Ce manque de représentation de la gent féminine trouve sa source dès les débuts de l’histoire du jeu vidéo quand les premiers personnages féminins firent leur apparition. Considérée comme la première protagoniste féminine, Ms Pac-Man, créée en 1982, n’est autre qu’une version féminisée du personnage Pac-Man affublé de maquillage et de chaussures à talons. La Princesse Peach, issue de la franchise Mario de Nintendo, représente quant à elle l’archétype de la « demoiselle en détresse » fortement répandu dans les premiers jeux vidéo. Nous pouvons également citer Chun-Li, premier personnage féminin du jeu Street Fighter II, bien plus réputé pour ses larges cuisses que ses talents en kung-fu.
Il faudra attendre les années 2000 pour observer une mise en avant plus importante des femmes dans les histoires des jeux vidéo, que ce soit à travers des rôles principaux ou secondaires, en tant que protagonistes ou antagonistes. Nous pouvons à ce propos souligner les évolutions notoires en termes d’écriture et de représentation du personnage Lara Croft, issu de la série Tomb Raider (1996 - 2018), notamment depuis le reboot 3 de la série, sorti en 2013 qui présente une héroïne plus jeune, plus fragile et plus « humaine » que les représentations précédentes.
Le chemin est néanmoins encore long avant d’arriver à la parité. Une étude de Dmitri Williams (2009) 4 sur les jeux vidéo les plus vendus fait émerger un taux de 89,55 % de protagonistes masculins, contre 10,45 % de protagonistes féminins (voir graphique p. 3). La répartition est assez similaire au niveau des personnages secondaires, même si l’on remarque un nombre de personnages féminins un peu plus élevé dans cette catégorie. Bien que cette étude date de 2009, ces chiffres restent assez révélateurs des inégalités de représentation de genre dans le monde du gaming.

◆ **DONNÉES**:
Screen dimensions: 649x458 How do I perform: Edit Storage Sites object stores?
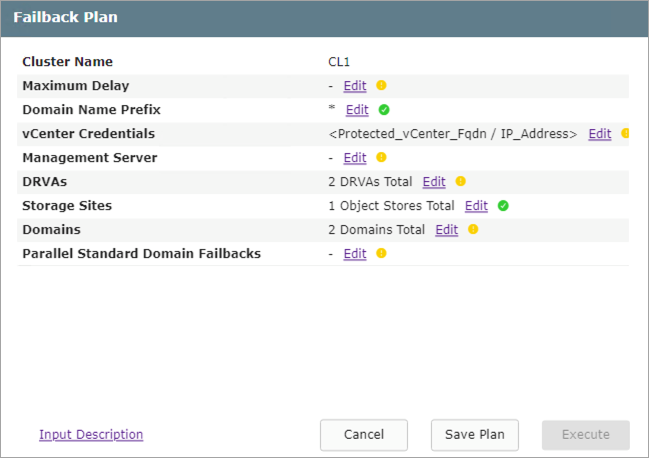[x=476, y=206]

◆ **CONSIGNES**:
A: Reproduisez fidèlement le passage de l'extrait sur les personnages féminins du jeu vidéo, en commençant à « Le chemin est » et en terminant à « monde du gaming. ».
B: D'après l'extrait sur les personnages féminins du jeu vidéo, quel taux de protagonistes masculins l'étude de Dmitri Williams (2009) fait-elle émerger ?
C: Résumez en deux phrases l'extrait sur les personnages féminins du jeu vidéo.

◆ **RÉPONSES**:
A:
Le chemin est néanmoins encore long avant d’arriver à la parité. Une étude de Dmitri Williams (2009) 4 sur les jeux vidéo les plus vendus fait émerger un taux de 89,55 % de protagonistes masculins, contre 10,45 % de protagonistes féminins (voir graphique p. 3). La répartition est assez similaire au niveau des personnages secondaires, même si l’on remarque un nombre de personnages féminins un peu plus élevé dans cette catégorie. Bien que cette étude date de 2009, ces chiffres restent assez révélateurs des inégalités de représentation de genre dans le monde du gaming.

B: L'étude fait émerger un taux de 89,55 % de protagonistes masculins.

C: Le manque de représentation des femmes remonte aux premiers personnages féminins du jeu vidéo, comme Ms Pac-Man, la Princesse Peach ou Chun-Li, et il faut attendre les années 2000 pour que les femmes soient davantage mises en avant, comme le montre l'évolution de Lara Croft. La parité reste pourtant lointaine : une étude de Dmitri Williams (2009) sur les jeux vidéo les plus vendus relève 89,55 % de protagonistes masculins contre 10,45 % de protagonistes féminins.